Open Source Orgelbau

Im Programm des Chaos Communication Congress (also des Hackertreffens des Chaos Computer Clubs mit 16.000 Teilnehmern derzeit in Leipzig) war ein Vortrag zu genau diesem Thema.

Leider konnte ich den Vortrag nicht hören, aber die Ankündigung ist vielversprechend, nämlich die Anwendung von 3D Druckern beim Orgelbau und die Veränderung der Weitergabe des Wissens bei einem traditionellen Beruf (geheim-by-accident) in Form eines OpenSource Ansatzes.

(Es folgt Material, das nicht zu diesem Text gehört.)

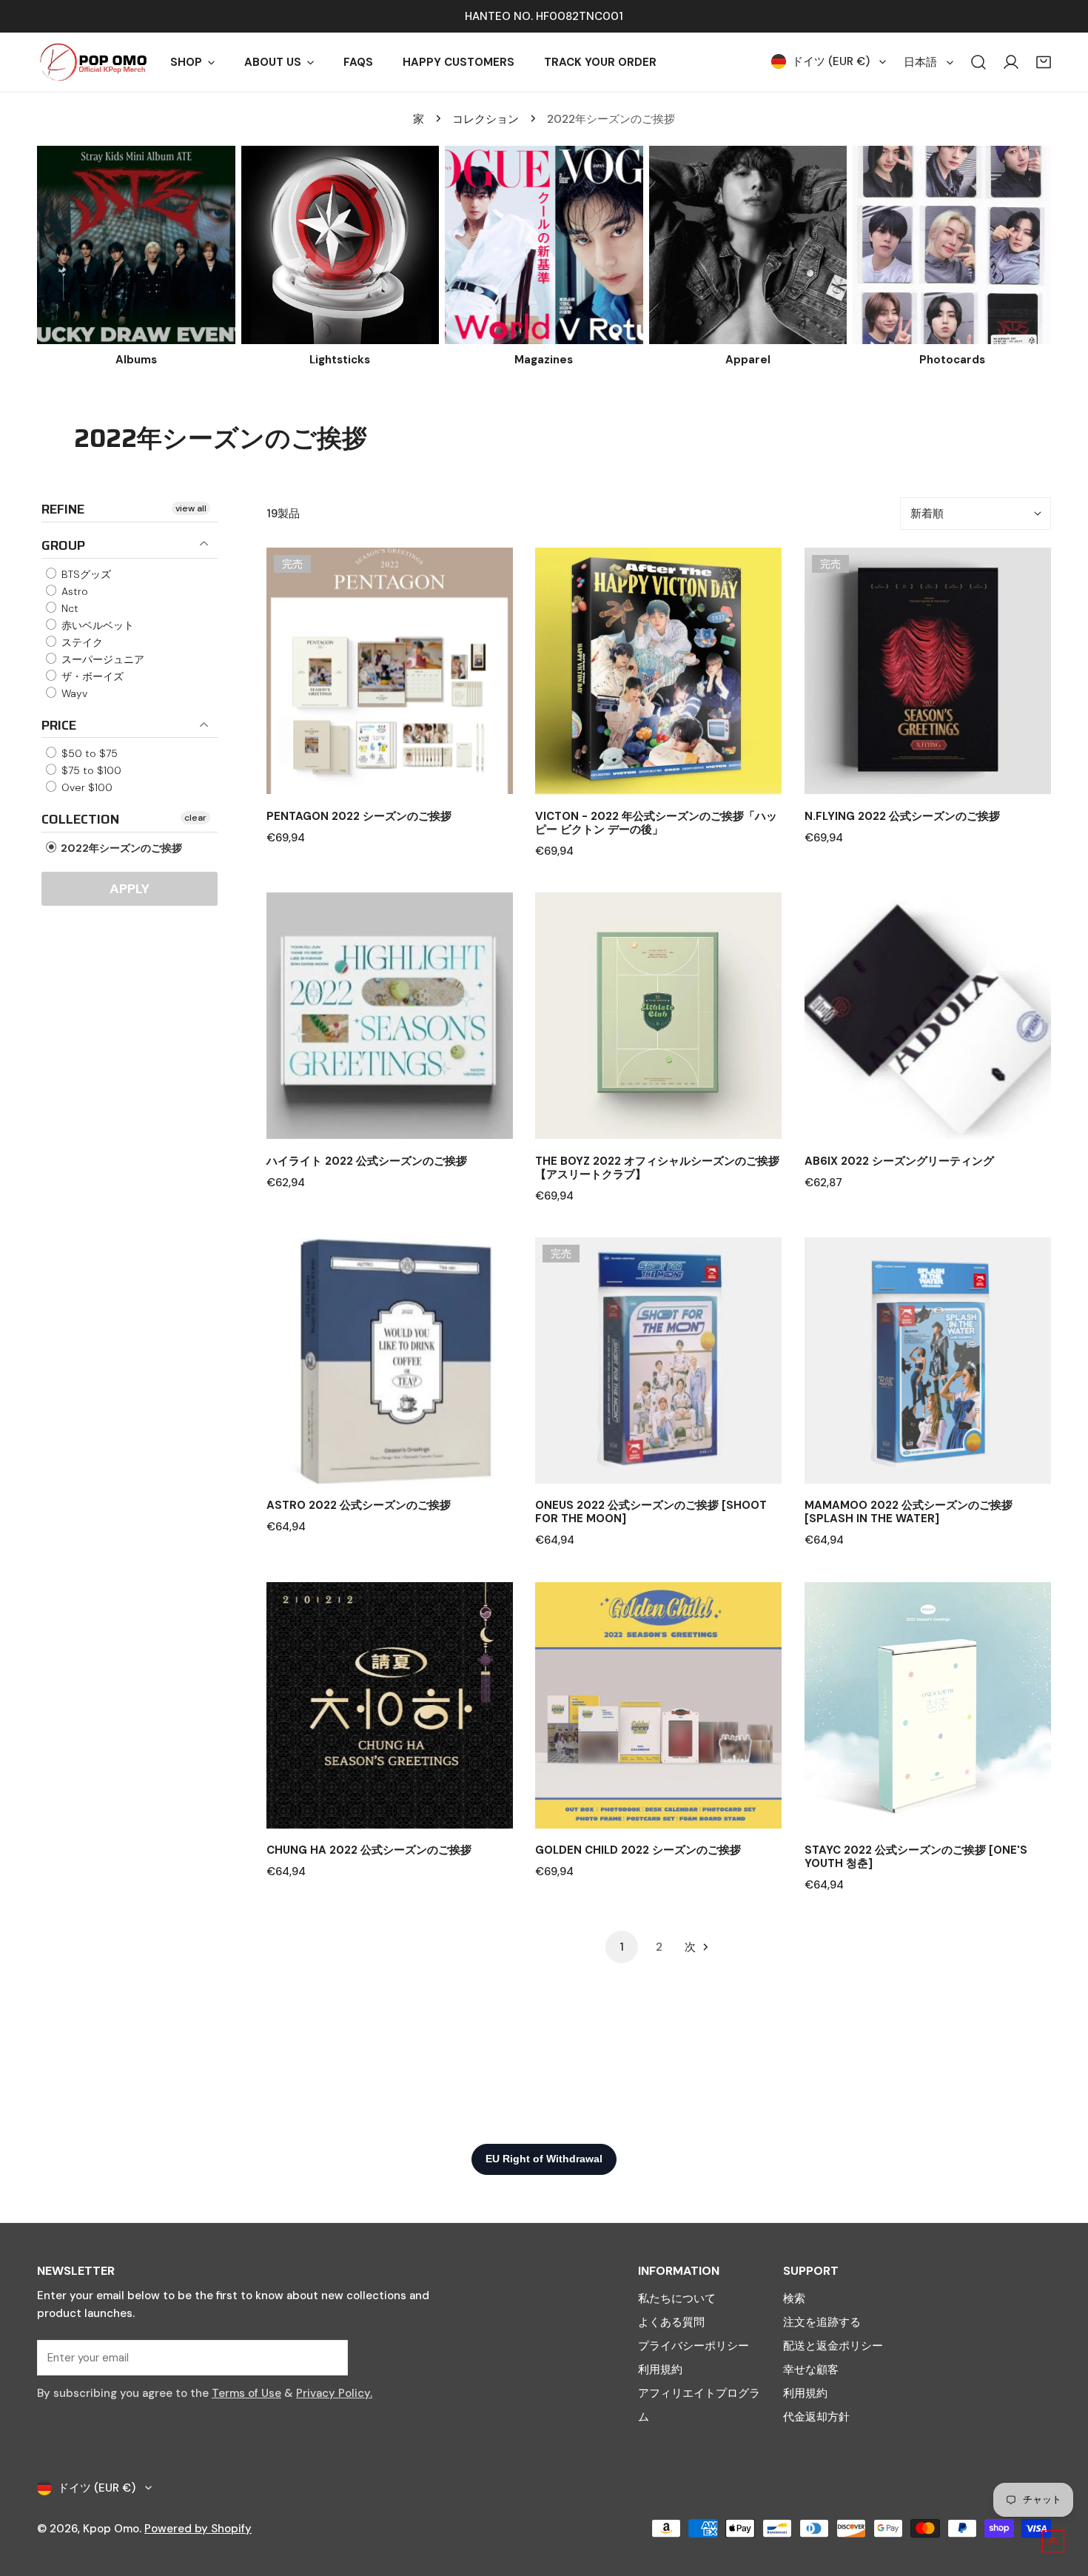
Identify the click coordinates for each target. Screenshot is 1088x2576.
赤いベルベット (96, 625)
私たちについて (677, 2298)
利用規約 (660, 2369)
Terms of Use (246, 2393)
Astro (73, 591)
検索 (794, 2298)
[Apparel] (748, 245)
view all (190, 508)
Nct (68, 608)
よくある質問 (671, 2322)
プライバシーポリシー (693, 2345)
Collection (80, 819)
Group (63, 545)
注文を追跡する (822, 2322)
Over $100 (85, 787)
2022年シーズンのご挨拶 (120, 848)
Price (58, 725)
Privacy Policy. (334, 2393)
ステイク (80, 642)
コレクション (485, 119)
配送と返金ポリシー (833, 2345)
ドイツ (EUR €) (831, 61)
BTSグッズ (84, 574)
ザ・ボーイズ (91, 676)
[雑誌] (544, 245)
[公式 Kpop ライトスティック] (340, 245)
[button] (1043, 62)
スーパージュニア (101, 659)
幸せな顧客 (811, 2369)
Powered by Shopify (198, 2528)
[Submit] (328, 2357)
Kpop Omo (111, 2528)
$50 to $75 (88, 753)
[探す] (978, 62)
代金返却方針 (816, 2416)
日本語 (920, 62)
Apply (130, 889)
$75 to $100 (89, 770)
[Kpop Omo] (92, 62)
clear (195, 818)
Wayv (72, 693)
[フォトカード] (952, 245)
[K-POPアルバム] (136, 245)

(Es sind auch links angegeben, um Dateien herunterzuladen, mit denen sich Orgelteile und -pfeiffen in 3D drucken lassen…)

Aus einem völlig anderen Kontext (ekitchen newsletter) erreichte mich letzte Woche die Meldung, das der Thermomix vom Aussterben bedroht ist! Nach Analyse des Artikels sind traditionelle Arbeitsplätze bedroht und Discounter können mittlerweile preiswerter vergleichbare Technik anbieten. Man will wohl die Technik verbessern um nicht konkurrenzfähige Funktionen zu erzeugen. Ich bin gespannt, ob das gelingt. Es wird schwierig werden, mit reiner Technologie Funktionen zu erzeugen, die nicht einfach kopiert werden können. Es wird vermutlich wichtiger sein, eine Plattform oder ein Ecosystem zu erzeugen (durchaus mit technischen Hilfsmitteln), in das sich gerade nicht einfache Technologiekopien einklinken können.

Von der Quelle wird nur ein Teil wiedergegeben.